Can you format everything from the line containing "Screen dimensions: 1456x819" down to the end of the records as a numbered list, skipping blank lines and leaving the pictures out?

[Word and element location records]
↓↓↓

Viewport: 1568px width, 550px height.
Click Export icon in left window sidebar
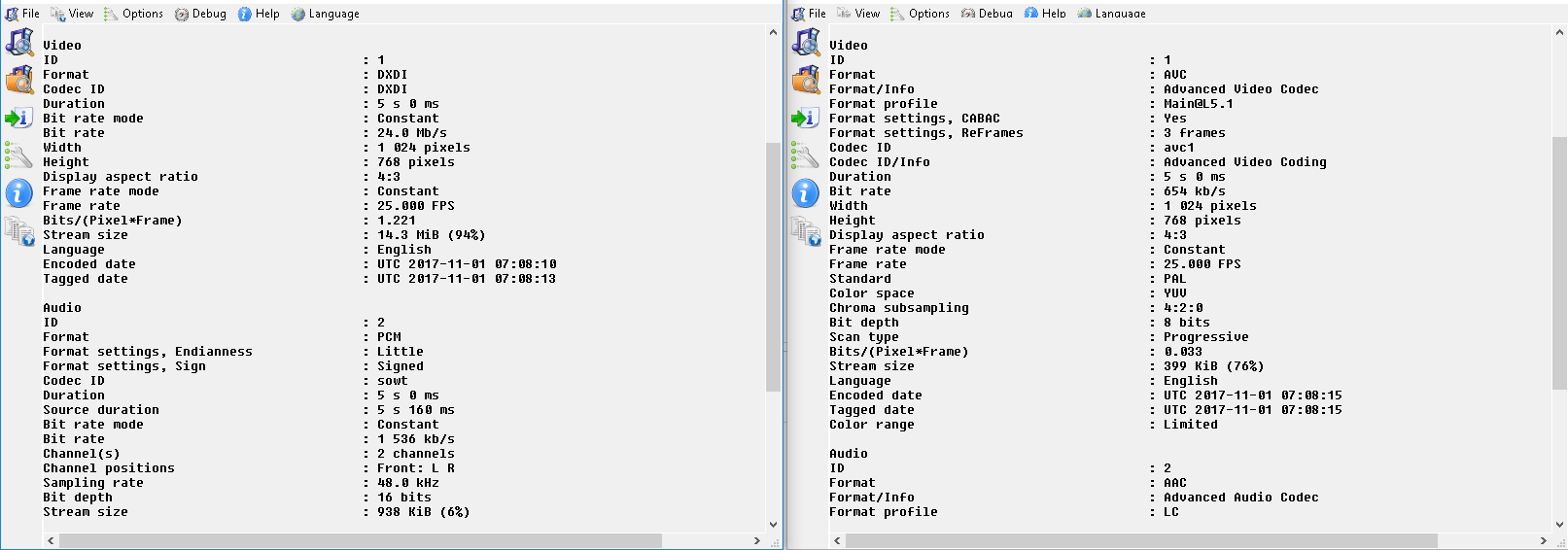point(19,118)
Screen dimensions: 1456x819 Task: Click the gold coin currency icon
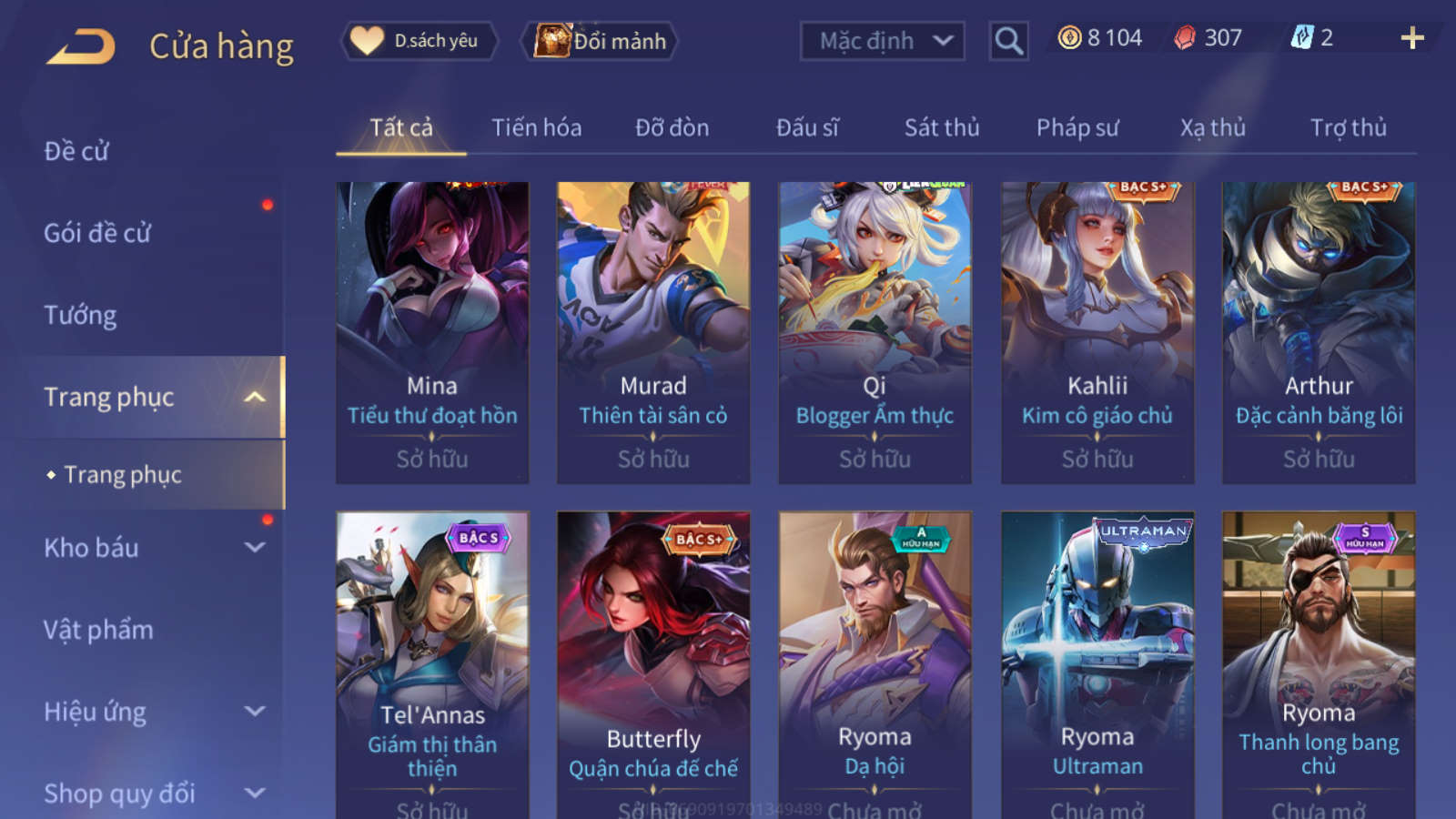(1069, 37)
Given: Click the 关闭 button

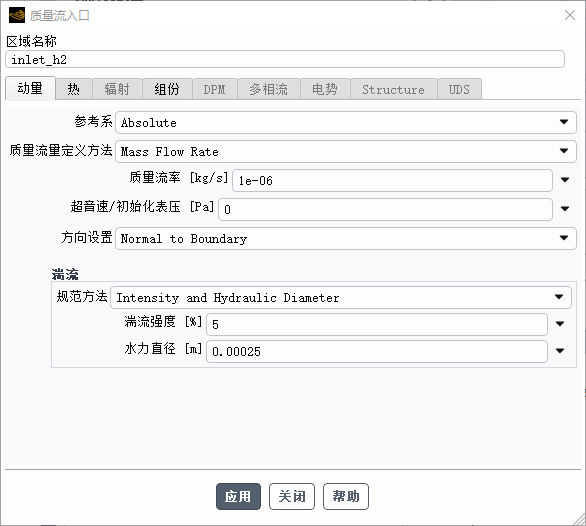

↑↑↑

- **EXERCISE ANSWER**:
1. Screen dimensions: 1456x819 Task: Click the gold coin currency icon
2. (1069, 37)
3. Given: Click the 关闭 button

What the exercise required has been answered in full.